-- start of RECORDS FOR THE EXERCISE --

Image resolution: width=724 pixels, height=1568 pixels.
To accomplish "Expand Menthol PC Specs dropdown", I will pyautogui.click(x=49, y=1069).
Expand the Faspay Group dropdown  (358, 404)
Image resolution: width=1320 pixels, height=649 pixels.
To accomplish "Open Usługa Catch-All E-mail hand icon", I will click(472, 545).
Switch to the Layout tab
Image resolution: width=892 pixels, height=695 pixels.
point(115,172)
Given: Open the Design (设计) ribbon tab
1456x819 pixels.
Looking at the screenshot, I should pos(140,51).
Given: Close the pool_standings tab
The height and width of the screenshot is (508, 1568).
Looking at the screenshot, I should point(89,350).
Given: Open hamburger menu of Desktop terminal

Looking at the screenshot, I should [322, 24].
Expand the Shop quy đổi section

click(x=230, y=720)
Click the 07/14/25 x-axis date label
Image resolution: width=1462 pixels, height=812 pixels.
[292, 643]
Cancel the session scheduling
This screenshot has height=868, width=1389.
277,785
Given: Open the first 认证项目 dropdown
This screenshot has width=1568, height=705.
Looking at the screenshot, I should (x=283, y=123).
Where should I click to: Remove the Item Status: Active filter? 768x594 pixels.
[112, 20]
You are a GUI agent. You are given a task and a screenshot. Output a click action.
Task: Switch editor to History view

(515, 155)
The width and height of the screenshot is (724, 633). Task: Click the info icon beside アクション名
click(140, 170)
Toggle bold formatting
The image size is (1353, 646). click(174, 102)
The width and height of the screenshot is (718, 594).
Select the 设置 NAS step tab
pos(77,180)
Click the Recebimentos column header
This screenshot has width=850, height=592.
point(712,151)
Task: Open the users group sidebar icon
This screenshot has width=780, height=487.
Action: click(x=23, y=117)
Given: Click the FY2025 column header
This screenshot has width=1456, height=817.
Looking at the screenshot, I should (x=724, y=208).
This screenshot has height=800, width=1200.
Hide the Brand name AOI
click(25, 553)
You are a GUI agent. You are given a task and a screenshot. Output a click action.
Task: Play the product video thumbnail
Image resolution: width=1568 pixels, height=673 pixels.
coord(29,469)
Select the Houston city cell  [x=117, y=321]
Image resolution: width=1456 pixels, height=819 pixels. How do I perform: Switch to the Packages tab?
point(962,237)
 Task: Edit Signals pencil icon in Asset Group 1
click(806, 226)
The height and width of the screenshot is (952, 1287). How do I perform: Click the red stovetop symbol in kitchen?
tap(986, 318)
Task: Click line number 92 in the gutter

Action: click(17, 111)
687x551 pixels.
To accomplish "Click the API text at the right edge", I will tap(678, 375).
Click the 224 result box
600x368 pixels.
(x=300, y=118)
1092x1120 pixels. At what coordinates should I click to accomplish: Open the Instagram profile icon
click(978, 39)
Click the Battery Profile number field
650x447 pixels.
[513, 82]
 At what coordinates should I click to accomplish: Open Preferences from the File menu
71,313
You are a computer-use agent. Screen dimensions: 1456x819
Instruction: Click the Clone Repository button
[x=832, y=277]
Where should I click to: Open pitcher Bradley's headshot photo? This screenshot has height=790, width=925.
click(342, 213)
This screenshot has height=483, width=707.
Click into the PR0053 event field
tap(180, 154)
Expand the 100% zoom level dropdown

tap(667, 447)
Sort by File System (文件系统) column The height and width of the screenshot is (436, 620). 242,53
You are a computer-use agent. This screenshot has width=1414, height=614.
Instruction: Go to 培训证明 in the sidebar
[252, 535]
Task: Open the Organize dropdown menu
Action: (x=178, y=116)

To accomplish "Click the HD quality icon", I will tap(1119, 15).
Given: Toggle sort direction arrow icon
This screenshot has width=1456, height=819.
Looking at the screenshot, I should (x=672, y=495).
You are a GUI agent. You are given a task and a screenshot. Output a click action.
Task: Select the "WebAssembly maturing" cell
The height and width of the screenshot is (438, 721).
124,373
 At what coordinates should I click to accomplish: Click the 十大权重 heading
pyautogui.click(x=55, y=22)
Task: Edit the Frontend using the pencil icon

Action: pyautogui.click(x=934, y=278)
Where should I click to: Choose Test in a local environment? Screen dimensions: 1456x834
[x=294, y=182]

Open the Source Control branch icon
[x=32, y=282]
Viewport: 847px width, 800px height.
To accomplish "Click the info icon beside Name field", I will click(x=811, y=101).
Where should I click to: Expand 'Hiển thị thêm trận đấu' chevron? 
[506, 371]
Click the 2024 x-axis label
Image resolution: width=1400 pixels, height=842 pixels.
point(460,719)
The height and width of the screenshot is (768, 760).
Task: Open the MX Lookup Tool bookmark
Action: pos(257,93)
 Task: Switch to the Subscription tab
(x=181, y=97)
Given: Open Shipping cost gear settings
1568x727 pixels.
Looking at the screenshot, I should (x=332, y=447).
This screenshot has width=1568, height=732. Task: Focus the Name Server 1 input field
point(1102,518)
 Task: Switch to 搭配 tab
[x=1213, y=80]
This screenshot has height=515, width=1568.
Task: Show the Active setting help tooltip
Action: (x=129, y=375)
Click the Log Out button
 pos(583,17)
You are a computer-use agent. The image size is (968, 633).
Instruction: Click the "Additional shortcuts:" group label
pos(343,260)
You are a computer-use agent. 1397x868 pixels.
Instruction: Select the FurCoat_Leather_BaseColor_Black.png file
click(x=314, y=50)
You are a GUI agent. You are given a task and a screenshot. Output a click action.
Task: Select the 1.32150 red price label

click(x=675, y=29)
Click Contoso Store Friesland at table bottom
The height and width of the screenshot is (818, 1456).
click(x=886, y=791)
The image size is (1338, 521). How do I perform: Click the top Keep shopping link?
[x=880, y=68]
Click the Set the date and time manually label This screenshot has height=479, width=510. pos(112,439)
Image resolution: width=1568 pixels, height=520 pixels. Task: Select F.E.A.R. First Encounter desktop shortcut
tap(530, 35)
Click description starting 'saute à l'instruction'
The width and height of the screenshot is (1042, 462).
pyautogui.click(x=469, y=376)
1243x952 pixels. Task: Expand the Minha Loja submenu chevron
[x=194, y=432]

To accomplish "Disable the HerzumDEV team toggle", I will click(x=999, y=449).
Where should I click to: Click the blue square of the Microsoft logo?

-- end of RECORDS FOR THE EXERCISE --

> [GIVEN INSTRUCTION] Can you revise the listing from the line containing "You are a computer-use agent. The" through the end, swapping "computer-use agent" for "desktop automation agent" and changing nothing else? Give back only those lines.

> [WORKED SOLUTION]
You are a desktop automation agent. The image size is (968, 633).
Instruction: Click the "Additional shortcuts:" group label
pos(343,260)
You are a desktop automation agent. 1397x868 pixels.
Instruction: Select the FurCoat_Leather_BaseColor_Black.png file
click(x=314, y=50)
You are a GUI agent. You are given a task and a screenshot. Output a click action.
Task: Select the 1.32150 red price label

click(x=675, y=29)
Click Contoso Store Friesland at table bottom
The height and width of the screenshot is (818, 1456).
click(x=886, y=791)
The image size is (1338, 521). How do I perform: Click the top Keep shopping link?
[x=880, y=68]
Click the Set the date and time manually label This screenshot has height=479, width=510. pos(112,439)
Image resolution: width=1568 pixels, height=520 pixels. Task: Select F.E.A.R. First Encounter desktop shortcut
tap(530, 35)
Click description starting 'saute à l'instruction'
The width and height of the screenshot is (1042, 462).
pyautogui.click(x=469, y=376)
1243x952 pixels. Task: Expand the Minha Loja submenu chevron
[x=194, y=432]

To accomplish "Disable the HerzumDEV team toggle", I will click(x=999, y=449).
Where should I click to: Click the blue square of the Microsoft logo?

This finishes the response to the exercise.